**Description of the task:**
Using the records below, give again exactly the lines from the line that contains "Instruction: Click the" through the line that contains "the Dual Purpose", both ends included, and only those.
==================================================
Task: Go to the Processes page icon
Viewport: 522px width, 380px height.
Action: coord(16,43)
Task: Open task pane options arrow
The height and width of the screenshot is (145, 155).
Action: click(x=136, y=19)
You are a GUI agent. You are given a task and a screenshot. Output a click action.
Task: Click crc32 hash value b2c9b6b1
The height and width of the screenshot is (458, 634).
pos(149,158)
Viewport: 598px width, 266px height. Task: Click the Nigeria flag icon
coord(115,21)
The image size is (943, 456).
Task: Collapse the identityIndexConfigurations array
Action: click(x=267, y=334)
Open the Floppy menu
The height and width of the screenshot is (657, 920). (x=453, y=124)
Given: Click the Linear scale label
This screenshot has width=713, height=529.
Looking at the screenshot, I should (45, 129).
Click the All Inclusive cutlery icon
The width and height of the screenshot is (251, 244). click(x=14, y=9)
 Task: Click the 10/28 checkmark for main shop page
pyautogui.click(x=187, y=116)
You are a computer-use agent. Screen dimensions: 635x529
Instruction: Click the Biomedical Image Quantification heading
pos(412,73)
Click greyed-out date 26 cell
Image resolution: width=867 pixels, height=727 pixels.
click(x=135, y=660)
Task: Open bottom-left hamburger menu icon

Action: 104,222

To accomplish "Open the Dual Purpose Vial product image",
==================================================
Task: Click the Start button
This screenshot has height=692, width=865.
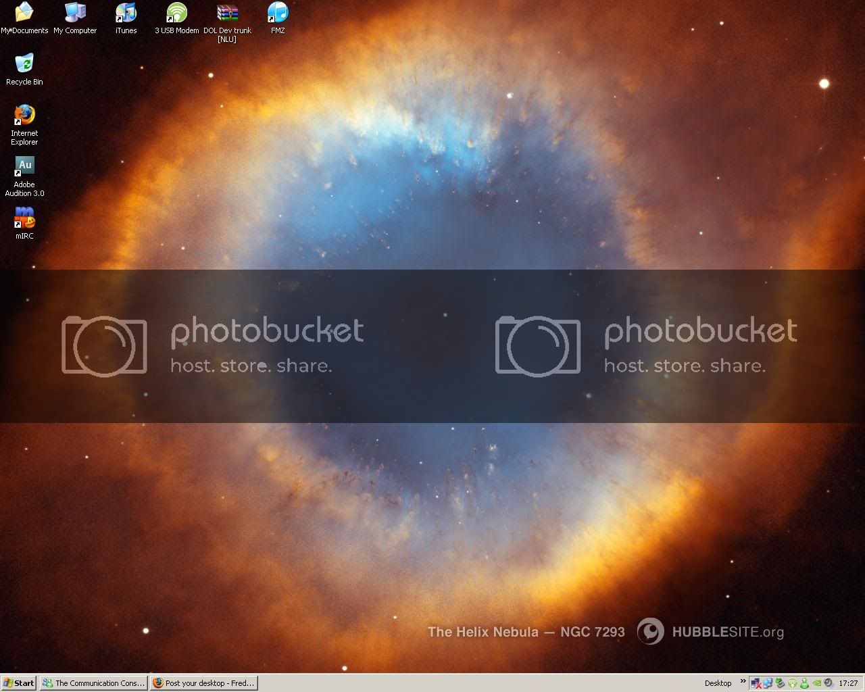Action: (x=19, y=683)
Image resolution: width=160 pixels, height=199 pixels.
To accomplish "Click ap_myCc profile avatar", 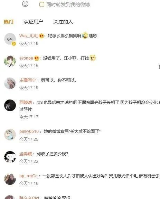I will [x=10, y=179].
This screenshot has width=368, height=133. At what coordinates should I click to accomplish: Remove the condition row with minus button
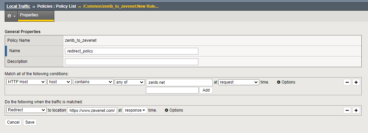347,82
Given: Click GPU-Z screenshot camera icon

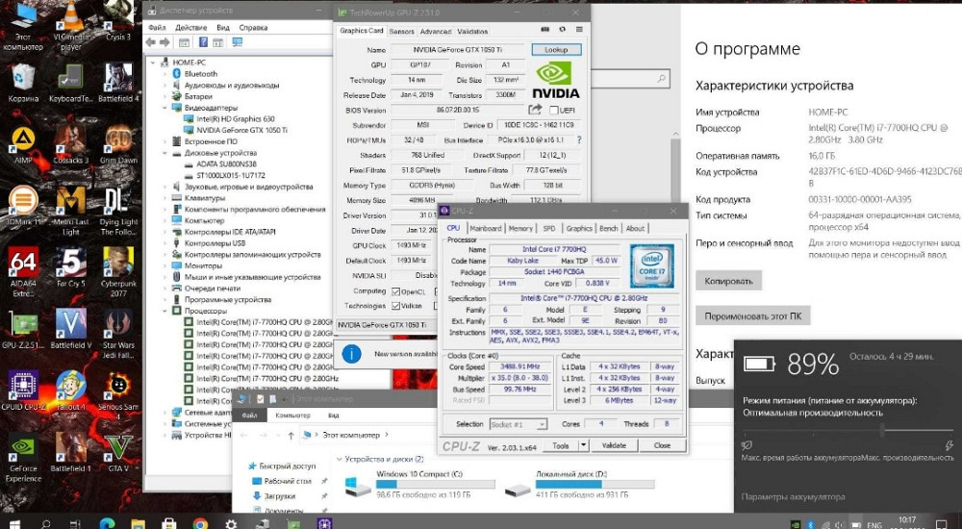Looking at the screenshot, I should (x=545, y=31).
==================================================
**Solution to this exercise:**
Instruction: Click the Biomedical Image Quantification heading
pos(412,73)
Click greyed-out date 26 cell
Image resolution: width=867 pixels, height=727 pixels.
click(x=135, y=660)
Task: Open bottom-left hamburger menu icon

Action: 104,222

To accomplish "Open the Dual Purpose Vial product image",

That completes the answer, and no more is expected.